**Document extract**

A disease is considered rare when it affects fewer than 2,000 people in the population. In Europe alone, approximately 30 million people in total suffer from a rare disease. Those worst affected are children, with childhood cancer being classified as a rare disease.

“When put together, this is a big problem for all of society. Many are affected, that's why there is a need,” says Frank Miller.

Those worst affected are children. Photo: Creative commons 0
Those worst affected are children. Photo: Creative commons 0

He is involved in two different projects, InSPiRe and IDEAL, which aim to design and analyse planned clinical trials to test new treatment methods for the patient group.

“The EU is financing the project to ultimately improve the chances for patients with a rare disease to receive treatment. It has been established that we need to develop new statistical methods. This difficult problem can be solver in a better way,” he says.

Performing clinical trials for rare diseases is more difficult than for common diseases – this is where the research comes in.

“The problem here is that there aren't as many patients as you would like to have participate in the trial. As a result, it isn't possible to carry out an experiment of the usual size,” he adds.

How are you working with this problem?

“There are a lot of perspectives on this issue, and I'm working with some ideas. One thing that I'm working with is the different ways to motivate and calculate the size of the random samples.

It is also possible to work by gathering information from various other sources, for example from similar treatments that have been examined previously,” explains Frank Miller. Using what is known as the Bayesian approach is suitable for this problem.

Data records:
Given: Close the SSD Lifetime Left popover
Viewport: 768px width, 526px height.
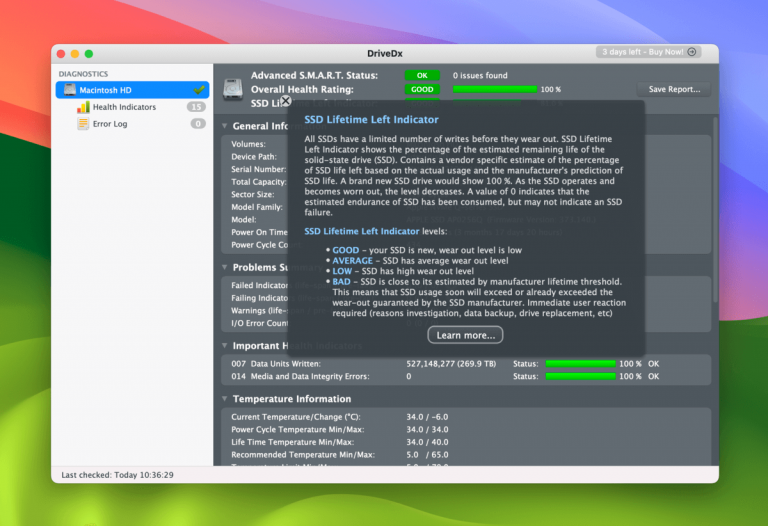Looking at the screenshot, I should 285,101.
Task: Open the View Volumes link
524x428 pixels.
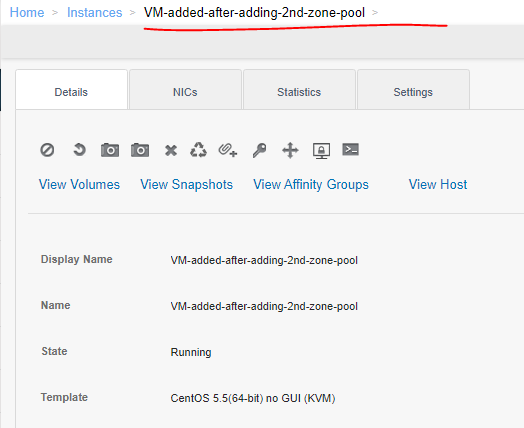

**List of tasks**
a: For each statement, say yes or no to whether it agrees with the rare disease article, and quote the deciding words. (i) Frank Miller is involved in projects called InSPiRe and IDEAL. (ii) Clinical trials for rare diseases are easier to perform than those for common diseases. (iii) The EU is financing the project.
b: Swap "random samples" for "patient groups" and write out everything in the rare disease article from "How are you" down to "for this problem.".
The items are separate material and have no connection to the rare disease article.

**Responses by task**
a:
(i) Yes: "He is involved in two different projects, InSPiRe and IDEAL"
(ii) No: "Performing clinical trials for rare diseases is more difficult than for common diseases"
(iii) Yes: "The EU is financing the project"

b:
How are you working with this problem?

“There are a lot of perspectives on this issue, and I'm working with some ideas. One thing that I'm working with is the different ways to motivate and calculate the size of the patient groups.

It is also possible to work by gathering information from various other sources, for example from similar treatments that have been examined previously,” explains Frank Miller. Using what is known as the Bayesian approach is suitable for this problem.